Es que es imposible que no lo sean. Ese espacio conquistado para poder hablar de la maternidad no idealizada es algo que le debemos agradecer al siglo XX y al siglo XXI. O sea, que se transforme en tópico, que sea algo válido de ser escrito. Mi literatura no es política, ni tampoco me interesan las cuestiones de género o visibilidad, pero sí me parece que son asuntos que atraviesan todo esto, y que gracias a ciertas reivindicaciones son asuntos de los que se puede escribir, en toda su contradicción, en toda su oscuridad, en toda su extrañeza y radicalidad. Antes de parir venía leyendo a un par de ensayistas norteamericanas, de estas que son muy del efecto, del shock. Maggie Nelson, en The Argonauts, hace la crónica de la transición de género de su compañero y ella quedando embarazada. O sea, describe el estado sumamente queer del embarazo, esa casi monstruosidad de un cuerpo que está al servicio de la especie, de algo más que nos supera. Más allá de todas nuestras construcciones, hay bombas de hormonas, hay toda una reconfiguración del cuerpo y la psiquis: eso era lo que me interesaba explorar, la minucia, el qué pasa con ese cuerpo que tiene la transformación más grande que se pueda experimentar en la vida. Yo acompañé ese proceso desde un lugar de análisis, no desde la censura sino desde la exploración de su potencial creativo.

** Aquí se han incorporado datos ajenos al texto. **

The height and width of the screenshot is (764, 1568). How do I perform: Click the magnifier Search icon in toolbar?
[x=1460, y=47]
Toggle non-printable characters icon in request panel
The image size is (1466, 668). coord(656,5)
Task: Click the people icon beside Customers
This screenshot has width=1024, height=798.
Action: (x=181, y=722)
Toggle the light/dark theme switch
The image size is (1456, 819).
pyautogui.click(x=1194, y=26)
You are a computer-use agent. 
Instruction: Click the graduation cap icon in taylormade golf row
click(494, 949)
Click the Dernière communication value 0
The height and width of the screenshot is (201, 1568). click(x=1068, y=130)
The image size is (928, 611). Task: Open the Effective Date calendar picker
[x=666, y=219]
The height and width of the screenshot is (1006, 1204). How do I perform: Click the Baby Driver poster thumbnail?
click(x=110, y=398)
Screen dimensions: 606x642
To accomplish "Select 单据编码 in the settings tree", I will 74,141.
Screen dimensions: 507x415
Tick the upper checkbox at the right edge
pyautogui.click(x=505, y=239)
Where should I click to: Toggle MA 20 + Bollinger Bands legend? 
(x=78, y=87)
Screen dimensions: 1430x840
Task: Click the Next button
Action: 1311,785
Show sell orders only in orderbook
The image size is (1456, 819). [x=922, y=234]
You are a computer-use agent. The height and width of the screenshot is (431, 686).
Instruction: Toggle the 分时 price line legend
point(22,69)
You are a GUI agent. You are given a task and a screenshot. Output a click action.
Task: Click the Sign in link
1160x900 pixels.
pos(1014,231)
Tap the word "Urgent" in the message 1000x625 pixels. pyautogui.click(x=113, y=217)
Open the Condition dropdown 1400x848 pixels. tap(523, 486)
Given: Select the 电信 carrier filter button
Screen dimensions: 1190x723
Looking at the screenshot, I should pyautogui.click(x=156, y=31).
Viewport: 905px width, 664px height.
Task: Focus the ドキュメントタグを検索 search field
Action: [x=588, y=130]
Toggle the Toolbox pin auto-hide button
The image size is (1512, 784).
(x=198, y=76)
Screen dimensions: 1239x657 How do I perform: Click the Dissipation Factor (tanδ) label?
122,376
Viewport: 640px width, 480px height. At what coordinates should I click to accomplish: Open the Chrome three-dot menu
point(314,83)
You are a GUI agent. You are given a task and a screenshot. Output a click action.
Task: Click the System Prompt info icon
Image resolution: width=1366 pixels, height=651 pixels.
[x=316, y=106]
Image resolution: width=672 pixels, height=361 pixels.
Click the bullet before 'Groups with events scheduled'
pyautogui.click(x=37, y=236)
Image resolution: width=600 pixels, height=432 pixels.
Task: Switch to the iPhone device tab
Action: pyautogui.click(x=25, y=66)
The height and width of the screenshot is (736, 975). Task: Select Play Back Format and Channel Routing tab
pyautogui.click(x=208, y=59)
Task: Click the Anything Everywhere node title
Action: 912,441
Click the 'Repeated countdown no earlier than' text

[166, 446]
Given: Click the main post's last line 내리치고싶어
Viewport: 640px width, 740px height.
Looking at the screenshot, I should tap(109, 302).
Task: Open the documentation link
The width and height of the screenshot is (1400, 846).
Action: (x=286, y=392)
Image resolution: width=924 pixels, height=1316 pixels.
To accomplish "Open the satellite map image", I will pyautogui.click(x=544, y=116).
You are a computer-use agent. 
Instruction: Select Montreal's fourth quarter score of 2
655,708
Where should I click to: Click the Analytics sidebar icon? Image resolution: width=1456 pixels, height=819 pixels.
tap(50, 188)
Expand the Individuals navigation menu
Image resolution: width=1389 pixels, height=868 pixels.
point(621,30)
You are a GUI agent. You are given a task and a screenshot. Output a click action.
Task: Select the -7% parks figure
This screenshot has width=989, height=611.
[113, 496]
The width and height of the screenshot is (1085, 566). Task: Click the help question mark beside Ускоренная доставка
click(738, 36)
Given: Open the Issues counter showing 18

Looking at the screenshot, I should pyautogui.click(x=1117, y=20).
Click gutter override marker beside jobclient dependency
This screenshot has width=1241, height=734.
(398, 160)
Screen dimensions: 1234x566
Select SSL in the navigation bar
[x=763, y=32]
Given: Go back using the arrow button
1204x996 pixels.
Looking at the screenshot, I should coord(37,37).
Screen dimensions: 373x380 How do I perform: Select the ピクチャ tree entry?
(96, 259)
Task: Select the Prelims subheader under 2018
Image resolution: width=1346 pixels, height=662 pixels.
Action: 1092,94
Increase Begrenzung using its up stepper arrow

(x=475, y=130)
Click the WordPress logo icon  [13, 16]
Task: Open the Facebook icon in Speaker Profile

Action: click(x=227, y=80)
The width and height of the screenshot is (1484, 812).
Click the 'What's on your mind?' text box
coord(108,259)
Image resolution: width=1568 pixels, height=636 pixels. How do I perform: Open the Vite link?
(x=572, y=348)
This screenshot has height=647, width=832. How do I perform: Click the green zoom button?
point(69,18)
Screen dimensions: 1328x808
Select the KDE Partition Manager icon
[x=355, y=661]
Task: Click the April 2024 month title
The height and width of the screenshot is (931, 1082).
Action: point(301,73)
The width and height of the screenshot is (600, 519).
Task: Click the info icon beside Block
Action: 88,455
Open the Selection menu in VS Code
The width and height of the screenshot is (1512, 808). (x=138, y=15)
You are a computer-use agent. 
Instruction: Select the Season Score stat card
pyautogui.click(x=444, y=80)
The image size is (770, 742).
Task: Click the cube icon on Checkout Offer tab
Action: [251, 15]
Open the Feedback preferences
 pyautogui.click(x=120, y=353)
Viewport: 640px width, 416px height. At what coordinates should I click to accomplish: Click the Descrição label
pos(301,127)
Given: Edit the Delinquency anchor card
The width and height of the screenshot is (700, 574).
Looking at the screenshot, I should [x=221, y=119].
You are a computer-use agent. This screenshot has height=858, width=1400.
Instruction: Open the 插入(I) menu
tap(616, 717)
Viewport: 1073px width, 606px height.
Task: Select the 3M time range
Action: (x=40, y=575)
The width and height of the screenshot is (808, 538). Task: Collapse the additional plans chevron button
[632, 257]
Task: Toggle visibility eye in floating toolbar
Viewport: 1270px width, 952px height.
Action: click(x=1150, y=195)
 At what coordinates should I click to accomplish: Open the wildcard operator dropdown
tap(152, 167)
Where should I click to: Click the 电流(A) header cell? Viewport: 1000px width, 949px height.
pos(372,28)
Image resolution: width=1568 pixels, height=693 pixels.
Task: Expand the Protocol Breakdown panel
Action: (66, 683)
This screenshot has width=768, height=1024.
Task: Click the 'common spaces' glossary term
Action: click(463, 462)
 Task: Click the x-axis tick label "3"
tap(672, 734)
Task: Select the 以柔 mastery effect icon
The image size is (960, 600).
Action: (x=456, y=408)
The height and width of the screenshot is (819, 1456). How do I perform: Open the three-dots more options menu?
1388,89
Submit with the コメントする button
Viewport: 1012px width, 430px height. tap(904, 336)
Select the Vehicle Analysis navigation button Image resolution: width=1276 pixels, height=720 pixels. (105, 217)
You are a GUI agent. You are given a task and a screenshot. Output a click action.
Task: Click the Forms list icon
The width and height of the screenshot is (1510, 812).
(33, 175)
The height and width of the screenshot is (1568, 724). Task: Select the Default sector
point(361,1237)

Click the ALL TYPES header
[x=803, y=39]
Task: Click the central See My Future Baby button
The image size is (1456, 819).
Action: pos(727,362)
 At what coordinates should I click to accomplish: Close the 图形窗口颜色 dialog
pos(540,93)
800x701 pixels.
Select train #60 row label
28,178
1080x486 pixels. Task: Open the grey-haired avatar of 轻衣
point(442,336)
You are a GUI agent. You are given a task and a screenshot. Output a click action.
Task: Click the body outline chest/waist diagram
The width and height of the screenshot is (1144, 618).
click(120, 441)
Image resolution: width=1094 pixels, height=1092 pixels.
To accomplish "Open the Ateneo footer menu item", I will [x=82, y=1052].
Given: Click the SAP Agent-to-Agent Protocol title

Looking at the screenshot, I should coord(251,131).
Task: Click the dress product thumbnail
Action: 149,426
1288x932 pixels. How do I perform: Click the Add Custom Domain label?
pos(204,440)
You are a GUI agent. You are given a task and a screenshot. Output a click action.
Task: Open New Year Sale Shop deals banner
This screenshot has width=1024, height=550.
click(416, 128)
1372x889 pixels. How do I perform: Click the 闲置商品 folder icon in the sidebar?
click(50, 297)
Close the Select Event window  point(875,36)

El libro está dividido en dos partes. En un momento me pareció que estaba organizado así porque la primera parte era más cosmopolita, después me pareció que la división podía venir por el lado argumental, porque las primeras historias son de rupturas profundas, pero tampoco me convenció esa explicación.

No lo decidí yo. Sé que lo discutimos, pero no recuerdo bien. No era algo evidente. Lo propuso Julia y a mí me pareció bien. Justamente, es esa relectura, que ya no es mío el texto, más allá de que le ponga mi obsesión por los detallecitos. Pero hay una transición, más autoficcional si se quiere, pero son decisiones netamente editoriales y celebro que sea así, porque no puedo controlar todo.

Vos también has hecho periodismo puro y duro. ¿De dónde viene tu interés por la crónica, ese formato que mezcla periodismo y ficción?

Descubrí a Clarice por medio de las crónicas y después la empecé a leer como novelista y cuentista. Fue una fascinación de esas de las que cuesta salir; aún hoy tiene un influjo bastante fuerte. Y cuando fui a Brasil empecé a trabajar en otras cosas de traducción, en lectura comparada de Octavio Paz con Haroldo de Campos. Pero fue cuando hablé con mi tutor de doctorado, Walter Costa, y me propuso hacer una antología de crónicas, que es un género que se traduce poco. Yo ya venía escribiendo algunos textos cortos que podrían ser crónicas, e incluso Mayito podría considerarse una reunión de crónicas, y ahí empecé a leer mucha crónica hispanoamericana, y sobre todo crónica brasileña. Empecé a ver la libertad formal de ese género que está en el periódico, que tiene que negociar espacios y plazos, pero que al mismo tiempo deja tanto espacio para la poesía, para una cuestión autoral. En eso, la tradición brasileña es distinta: hoy la crónica en el Río de la Plata es periodismo narrativo, mientras que en Brasil es texto corto. Eso tuvo una influencia en mí, sobre todo darme cuenta de que eso también puede ser escrito, y lo hice para la diaria. Tiene que ver con algunos cronistas uruguayos. Mario Levrero, en las columnas de Posdata, que son una irrupción de lo cotidiano en un medio de prensa. Está esa tensión, y también el no saber quién lo está leyendo, porque no son exactamente los mismos lectores del resto del diario, y permite tener una dosis de literariedad pero a la vez anclarlo en algo del momento, en un hecho. Es un género imposible de definir, como cualquier otro, pero la crónica brasileña marcó mi propia escritura. Es la posibilidad de estar escribiendo al mismo tiempo que están pasando las cosas, pero también desde el lugar del escritor. Hago crónicas también por un poco de militancia, por no quedar circunscrita al espacio de la academia o de un libro cada cinco años. Quién lee, quién no lee: no tengo ni idea, es una caja de Pandora, pero es parte de la fascinación de la prensa.

Cráteres artificiales. Criatura Editora, 2021. El libro se presentará el jueves 23 de junio en la librería Escaramuza.